Oh, Sandy. Sandy, Sandy, Sandy. I love her thought process: “I like honey whiskey, so …” Unlike Kristine, who is making a custard that has armor in the guise of bread and toppings and stuff, Sandy is baking a naked custard, where the chemical composition is now different than what she is used to. She’s good; I think she’ll be fine, and if she pulls this off, it’ll be that much more impressive. Here’s a tip to people competing in stuff like this: Making something simple is not a bad thing. As judges, Nancy, Lorraine and I know that a creme brulee only has a few ingredients and is that much easier to get wrong. Because we know that, making a successful creme brulee is that much more impressive. When Sandy is adding the bourbon, she says, “Aw, a little more won’t hurt, right?” Well, Sandy, it might, so take it easy on the sauce! Typical Chicago.
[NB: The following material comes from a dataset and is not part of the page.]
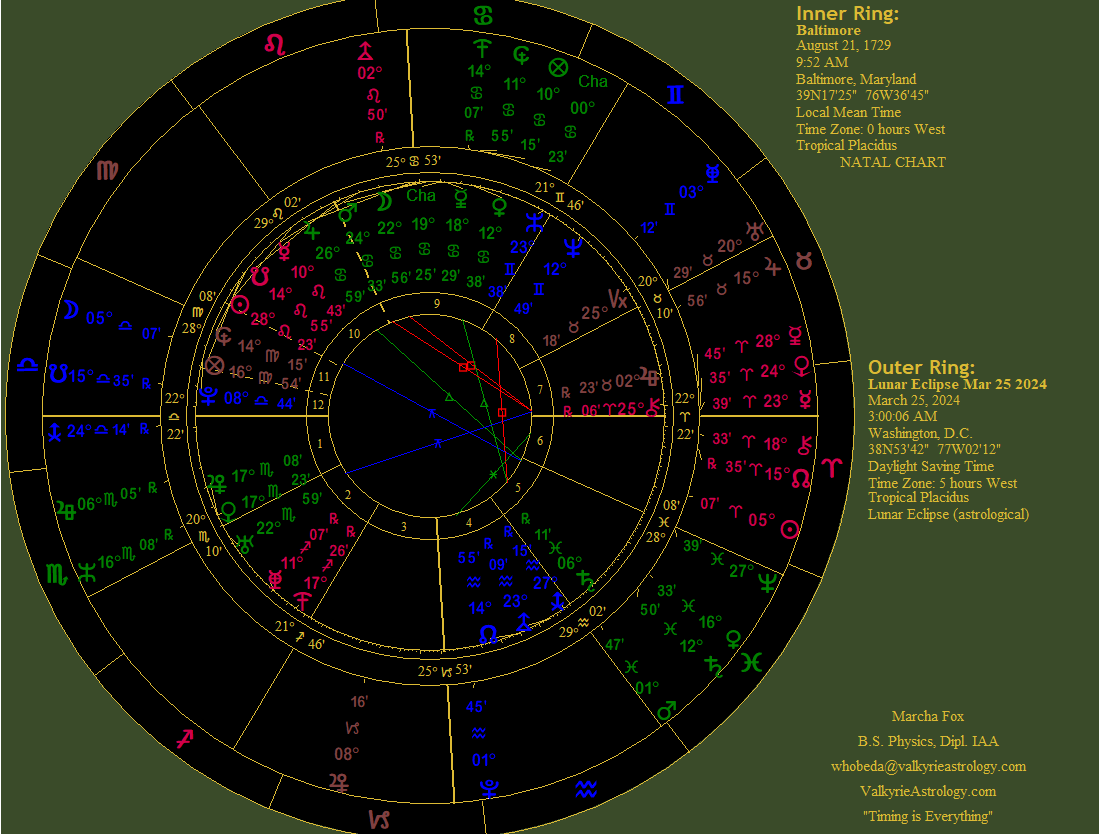The width and height of the screenshot is (1099, 834).
Task: Click the house number 9 in the inner wheel
Action: tap(436, 303)
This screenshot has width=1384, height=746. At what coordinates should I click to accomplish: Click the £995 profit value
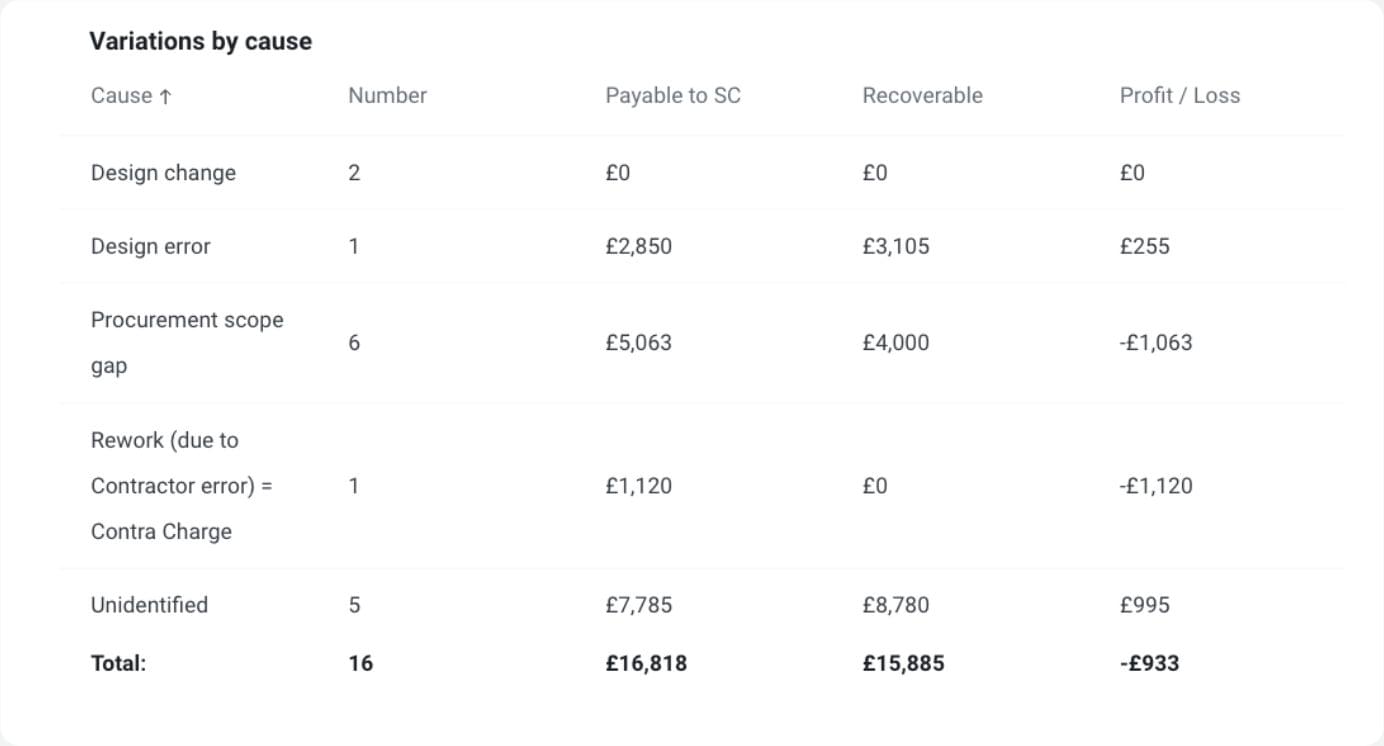(1144, 605)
Sandy is caramelizing honey powder; that looks like it must not work. I don’t know, Sandy … you might not make it out of this one. Sandy gave me an uncooked creme brulee. We know how we feel about raw dishes, right? Simone made a beautiful plate and it tasted fantastic. Andy had a bit too much chocolate in his bread pudding and the honey got overpowered. The bread pudding was great, but in a honey challenge, we have to taste the honey in your dish. These are all fantastic bakers, and small errors like this are what can cost someone $50,000. Damiano didn’t like me saying what’s up, but he listened. I don’t want Damiano to go home — his food is too delicious, and if he leaves the championship I have to drive all the way to his bakery to get his stuff and I have to pay for it! That’s no fair! Juliana knows how we deal with raw stuff; she’s lucky this was just the pre-heat. Dwayne! 3 for 3!
The next challenge is lemons and limes. If this were Kids Baking Championship, Valerie would be so excited. It’s very important for pastry chefs to know how to work with citrus. Lemons, limes and oranges are the bases for a large portion of the most-popular desserts and sweets in the industry. Because of this, one of the first things we learn in school and on the job is baking with citrus. Watching the contestants here was really fun, because we really got to understand the way that the contestants were thinking about their food.
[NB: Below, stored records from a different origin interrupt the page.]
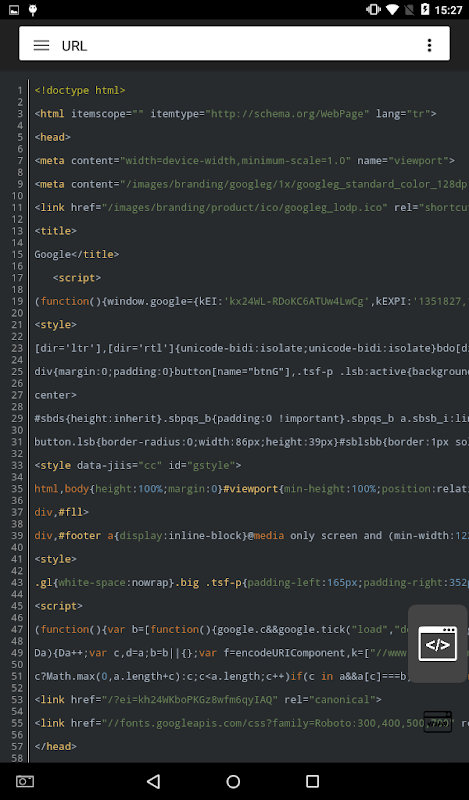The height and width of the screenshot is (800, 469).
Task: Tap the style data-jiis gstyle tag line
Action: (x=138, y=465)

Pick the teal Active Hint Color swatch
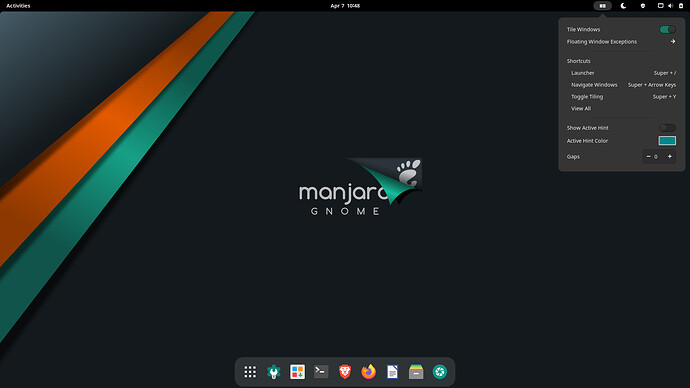(x=667, y=141)
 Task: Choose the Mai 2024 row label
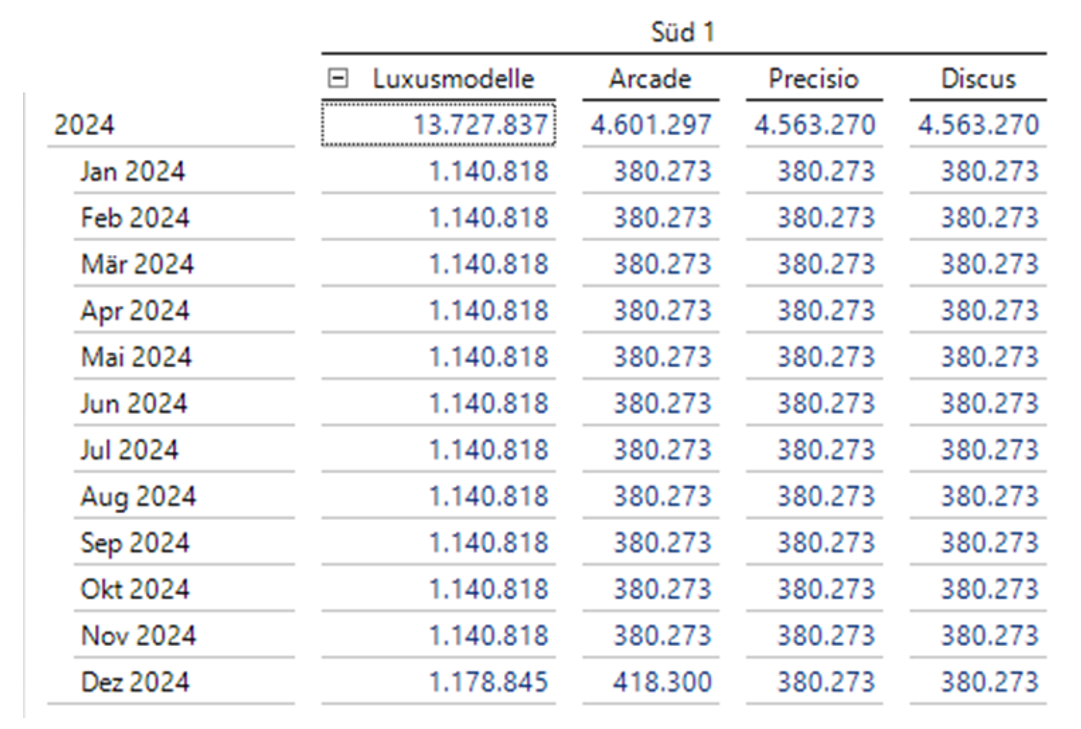(x=134, y=357)
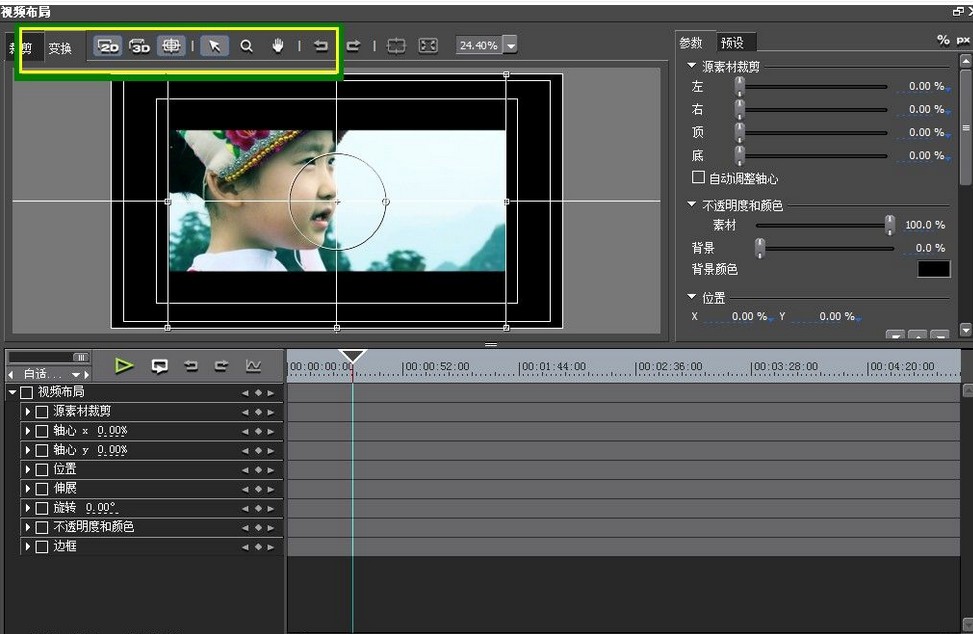Image resolution: width=973 pixels, height=634 pixels.
Task: Enable the 自动调整轴心 checkbox
Action: [696, 177]
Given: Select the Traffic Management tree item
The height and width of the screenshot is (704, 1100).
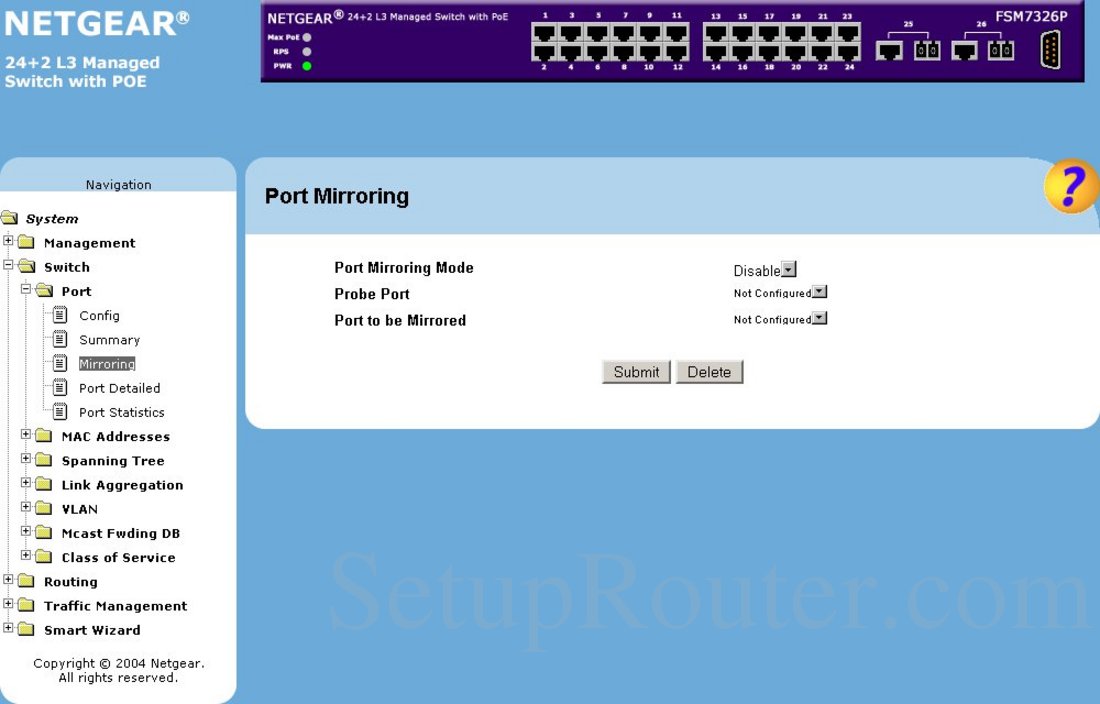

Sandy is off to a strong start with an ambitious cake. She’s got the skills. Andy is feeling like he needs to prove himself. I agree; I know he can bake. And Dwayne is killing it. Now he’s baking from the heart, and I think he is going to make something amazing. I love the idea of a fried custard. Kristine bakes with so much joy, I love it. Juliana wants to tempt my patience with a cupcake. Grr! Andy was having challenges with the clock. All competitions are against the clock, but in baking you are dealing with really long cook times, so the clock is even worse. I got really excited about Simone using yuzu. It’s one of my favorite flavors ever. (Future competitors, take note). Damiano’s technique is so sophisticated. He bakes like he has been doing it for 50 years. Dwayne grabbed Lorraine just at the right time. She got to work on his tart dough while he was juicing limes. Multitasking power engaged!
Damiano made a wonderful plate. He makes me wish I could invent Taste-O-Vision so everyone at home could taste what we are trying to describe. I would never have used white chocolate to show off a citrus flavor, and Damiano really taught me something. It was balanced and delicious. Andy made a scone. It was good, but Lorraine was right: A scone is not a $50,000 dessert, and he knows it. Also, his meringue was wet. Not his best effort, and that dude is awesome. Juliana was so stressed after crashing hard in the first challenge, but, man, that cupcake was — to quote my man Guy — off the chain! Good for her; I knew she could do it. Redemption tastes sweet. Her tart looked like it should be on a magazine cover.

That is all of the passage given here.